BEGIN PAGE EXCERPT
To begin to answer these questions, Ferl and Paul designed a deceptively simple experiment: plant seeds in lunar soil, add water, nutrients and light, and record the results.
The catch: The scientists only had 12 grams (a few teaspoons) of lunar soil to work with for this experiment. This soil was collected during the Apollo 11, 12, and 17 missions to the Moon and is on loan from NASA. Over the course of 11 years, Paul and Ferl applied three times for a chance to work with the lunar regolith.
Because of the small amount of soil, as well as its incalculable historical and scientific significance, Paul and Ferl had to devise a small-scale, meticulously choreographed experiment. The researchers grew their tiny lunar garden in thimble-sized wells in plastic plates normally used to culture cells. Each well served as a pot. Once they filled each “pot” with approximately a gram of lunar soil, the scientists moistened the soil with a nutrient solution and added a few seeds from the Arabidopsis plant.
END PAGE EXCERPT
BEGIN DATA BELOW
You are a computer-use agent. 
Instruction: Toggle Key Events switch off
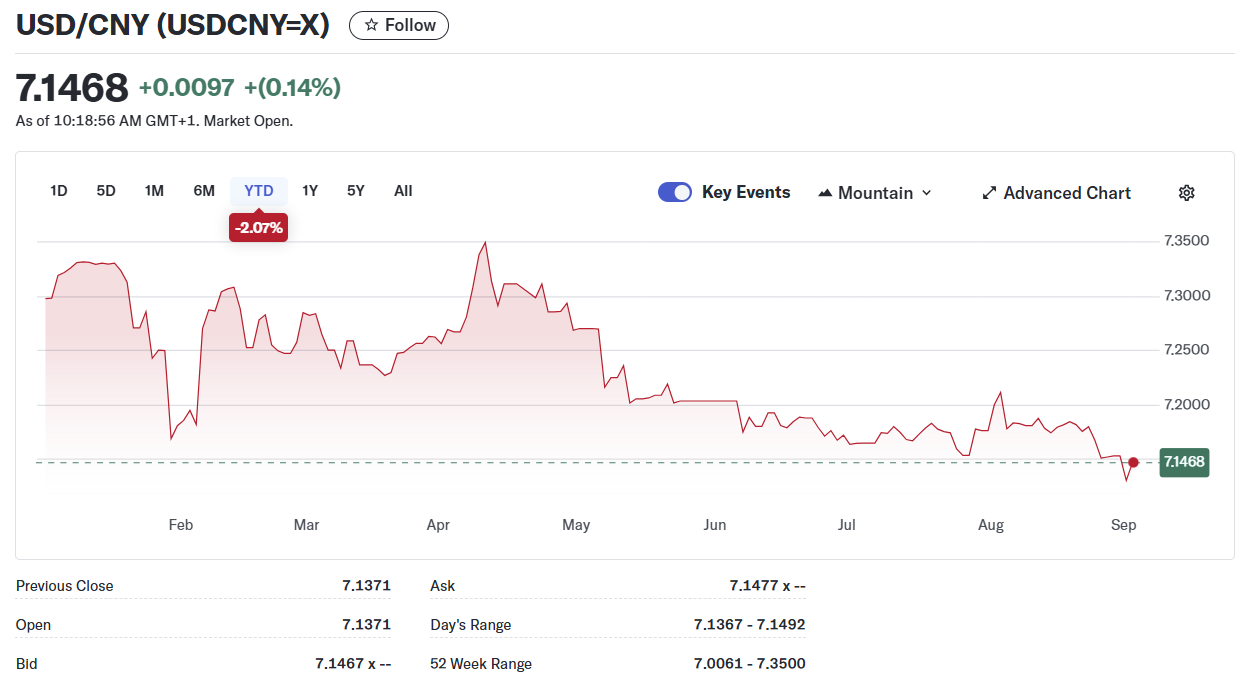click(x=674, y=192)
END DATA BELOW
ACTIVITY A
List the Apollo missions that the lunar soil text names as the source of the soil used in the experiment.
ACTIVITY B
Go on with the passage about growing plants in lunar soil, starting after its last sentence.

EXPECTED ANSWER A
Apollo 11, Apollo 12, Apollo 17

EXPECTED ANSWER B
Arabidopsis is widely used in the plant sciences because its genetic code has been fully mapped. Growing Arabidopsis in the lunar soil allowed the researchers more insight into how the soil affected the plants, down to the level of gene expression.
The researchers also planted Arabidopsis in JSC-1A, a terrestrial substance that mimics real lunar soil, as well as simulated Martian soils and terrestrial soils from extreme environments, as a point of comparison. The plants grown in these non-lunar soils served as the control group for the experiment. The researchers were unsure whether the seeds planted in the lunar soils would sprout prior to the experiment. But almost all of them did.
“We were astounded. That was not predicted by us” Paul stated. “This indicated that the lunar soils did not interfere with plant germination hormones and signals.” However, the researchers noticed differences between the plants grown in lunar soil and the control group over time. For example, some of the plants grown in the lunar soils were smaller, grew more slowly or were more varied in size than their counterparts.
These were all physical signs that the plants were working to cope with the chemical and structural make-up of the Moon’s soil, Paul explained. This was further confirmed when the researchers analyzed the plants’ gene expression patterns.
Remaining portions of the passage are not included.